Okra:—Although the okra makes a very strong plant—and incidentally is one of the most ornamental of all garden vegetables— the seed is quickly rotted by wet or cold. Sow not earlier than May 25th, in warm soil, planting thinly in drills, about one and a half inches deep, and thinning to a foot or so; cultivate as with corn in drills. All pods not used for soup or stems during summer may be dried and used in winter.
Peas:—With care in making successive sowings, peas may be had during a long season. The earliest, smooth varieties are planted in drills twelve to eighteen inches apart, early in April. These are, however, of very inferior quality compared to the wrinkled sorts, which may now be had practically as early as the others. With the market gardener, the difference of a few days in the maturing of the crop is of a great deal more importance than the quality, but for the home garden the opposite is true.
Another method of planting the dwarf-growing kinds is to make beds of four rows, six to eight inches apart, with a two-foot alley between beds. The tall-growing sorts must be supported by brush or in other ways; and are put about four feet apart in double rows, six inches apart. The early varieties if sown in August will usually mature a good fall crop. The early plantings should be made in light, dry soil and but one inch deep; the later ones in deep loam. In neither case should the ground be made too rich, especially in nitrogen; and it should not be wet when the seed is planted.
Pepper:—A dozen pepper plants will give abundance of pods for the average family. The varieties have been greatly improved within recent years in the quality of mildness.
The culture recommended for egg-plant is applicable also to the pepper. The main difference is that, although the pepper is very tender when young, the crop maturing in the autumn will not be injured by considerable frost.
Pumpkin:—The "sugar" or "pie" varieties of the pumpkin are the only ones used in garden culture, and these only where there is plenty of ground for all other purposes. The culture is the same as that for late squashes, which follows.
Squash:—For the earliest squash the bush varieties of Scallop are used; to be followed by the summer Crookneck and other summer varieties, best among which are the Fordhook and Delicata. For all, hills should be prepared as described at the beginning of this section and in addition it is well to mix with manure a shovelful of coal ashes, used to keep away the borer, to the attack of which the squash is particularly liable. The cultivation is the same as that used for melons or cucumbers, except that the hills for the winter sorts must be at least eight feet apart and they are often put twelve.
Tomato:—For the earliest crop, tomatoes are started about March 1st. They should be twice transplanted, and for best results the second transplanting should be put into pots—or into the frames, setting six to eight inches each way. They are not set out until danger of frost is over, and the ground should not be too rich; old manure used in the hill, with a dressing of nitrate at setting out, or a few days after, will give them a good start. According to variety, they are set three to five feet apart—four feet, where staking or trellising is given, as it should always be in garden culture, will be as much as the largest- growing plants require. It will pay well, both for quality and quantity of fruit, to keep most of the suckers cut or rubbed off. The ripening of a few fruits may be hastened by tying paper bags over the bunches, or by picking and ripening on a board in the hot sun. For ripening fruit after frost see Chapter XIV.

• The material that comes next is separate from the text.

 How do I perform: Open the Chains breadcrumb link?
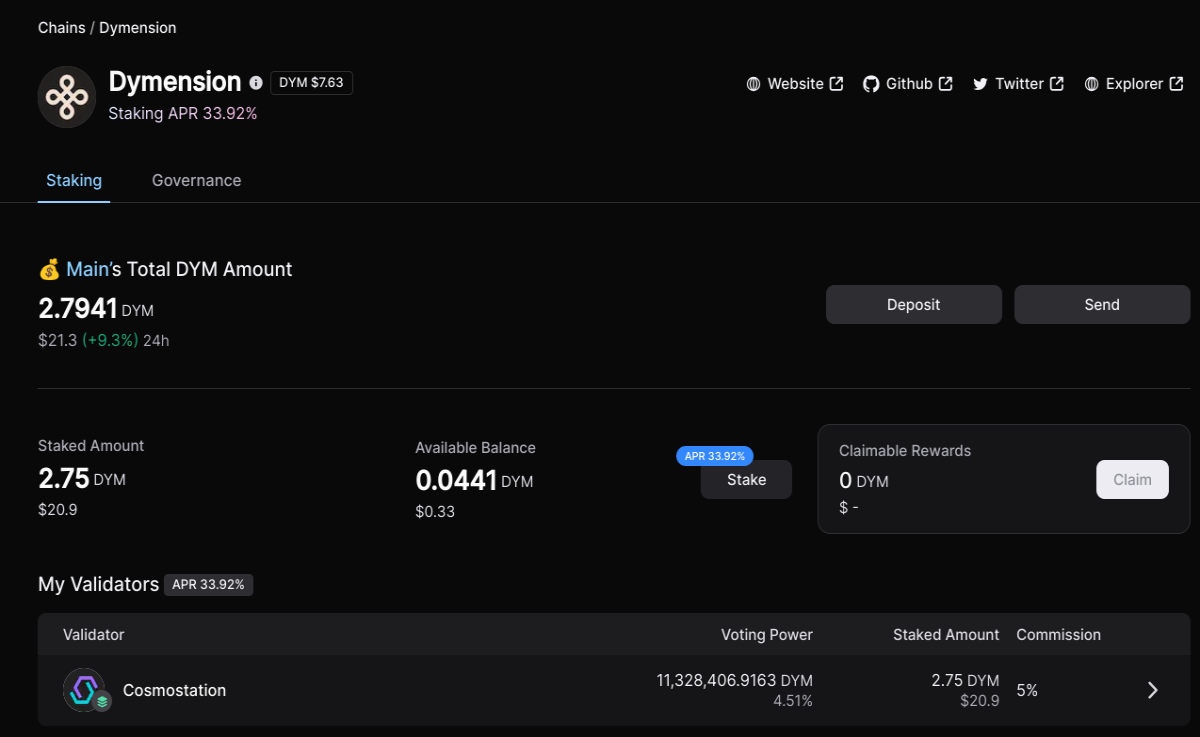(x=62, y=27)
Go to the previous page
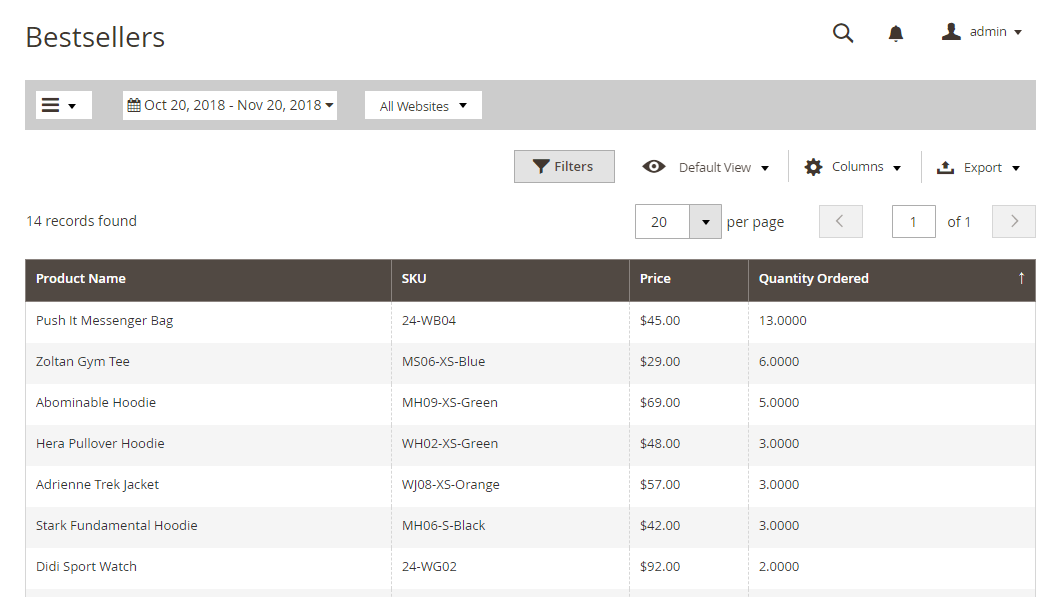This screenshot has width=1055, height=597. click(840, 222)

A sharp watch should be kept for the large green tomato-worm, which is almost exactly the color of the foliage. His presence may first be noticed by fruit and leaves eaten. Hand-picking is the best remedy. Protection must be made against the cutworm in localities where he works.
All the above, of course, will be considered in connection with the tabulated information as to dates, depths and distances for sowing, quantities, etc., given in the table in Chapter IV, and is supplemented by the information about insects, diseases and harvesting given in Chapters XIII and XIV, and especially in the Chapter on Varieties which follows, and which is given separately from the present chapter in order that the reader may the more readily make out a list, when planning his garden or making up his order sheet for the seedsman.